Next, Dell set out to rescue her kidnapped friend, Annie McGowan. She enlisted the aid of Buffalo Bill and so impressed him with her abilities that he accepted her as his "pard." Watching her shoot and ride, Buffalo Bill asked himself, "Was there anything . . . in which Dell Dauntless did not excel?" Along the way,

 

Page 174
with the bowie knife that swung from her belt, Dell rescued a young Indian man named Little Cayuse. Cayuse rather rudely told Dell that "squaws" were supposed to boil water, make fires, and sew beads. After Dell replied, "I'm different from the ordinary run of squaws," Little Cayuse also accepted Dell as his ''pard."
In subsequent chapters, Dell shot a rifle out of a villain's hand, rode important dispatches through armed Apaches, and broke out of Fort Grant. Dell had indeed proven herself to Buffalo Bill, "the king of the scouts," who concluded that Dell ranked "Class A among Western girls."
The story sounds improbable today, but then it taught such important virtues as bravery, assertiveness, ladyhood, loyalty, the importance of friendship, and the triumph of good over evil.
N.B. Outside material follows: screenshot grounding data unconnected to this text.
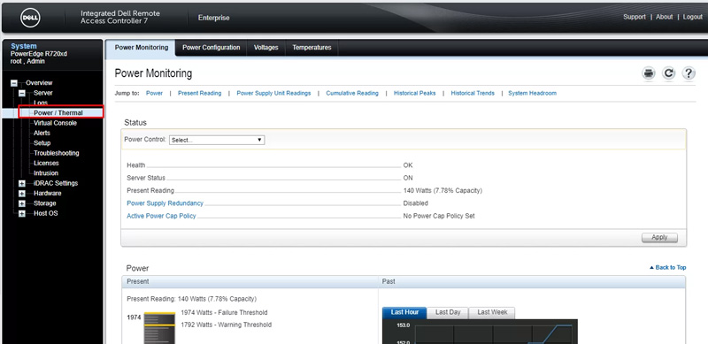Expand the Hardware tree node

pyautogui.click(x=21, y=193)
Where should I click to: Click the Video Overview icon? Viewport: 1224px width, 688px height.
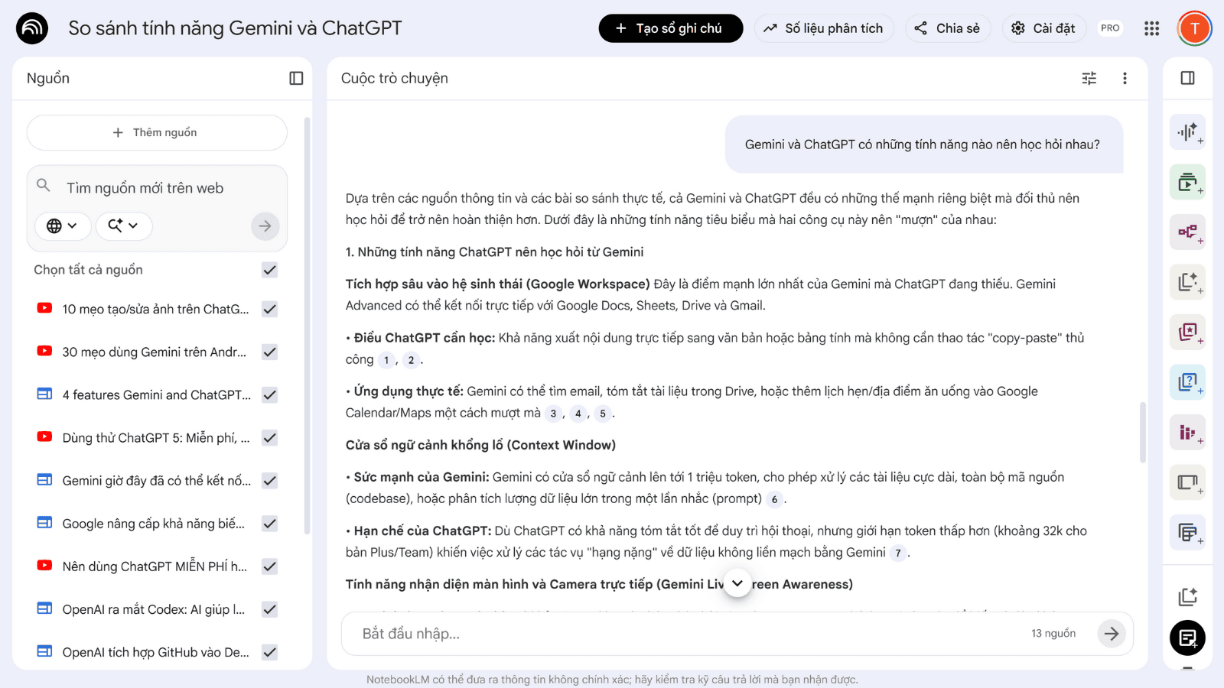pos(1187,183)
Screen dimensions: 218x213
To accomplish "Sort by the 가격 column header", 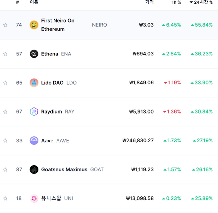I will click(149, 2).

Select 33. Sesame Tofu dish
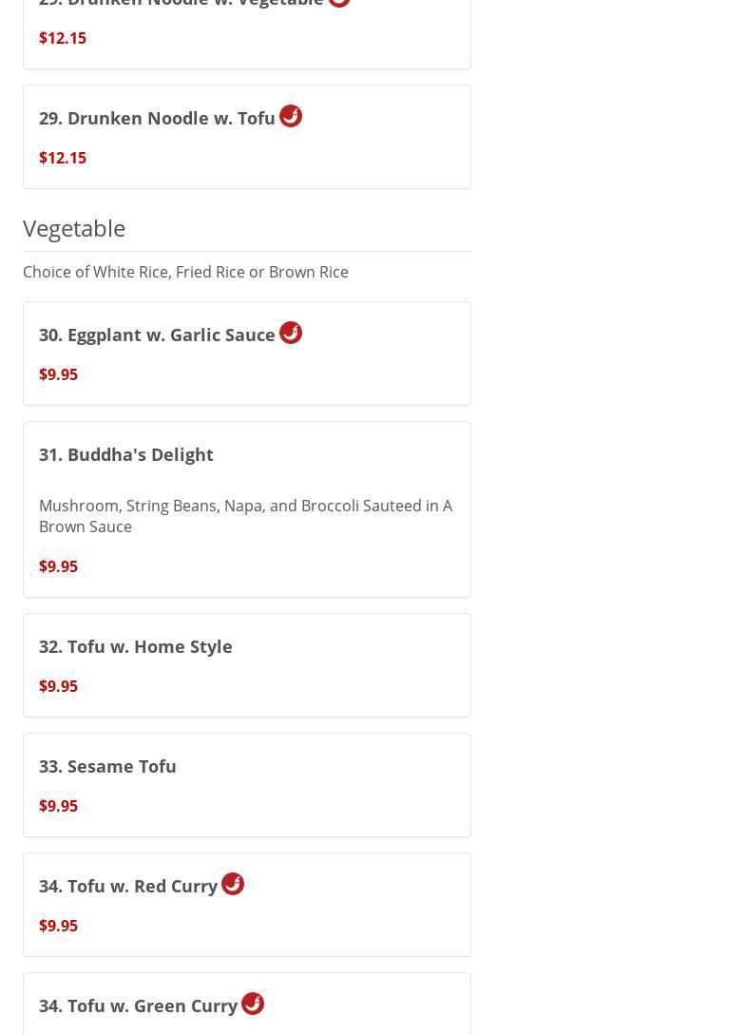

More than just an adventure tale, this dime novel instructed readers in morals and values. Although most readers of dime novels remained male, some young women also read these western adventure tales. Perhaps Ingraham hoped to attract additional female readers with his creation of Dauntless Dell, who was clearly a laudable woman. Even the name Dauntless Dell carried a message; it indicated that some women were as fearless and capable of heroic deeds as men.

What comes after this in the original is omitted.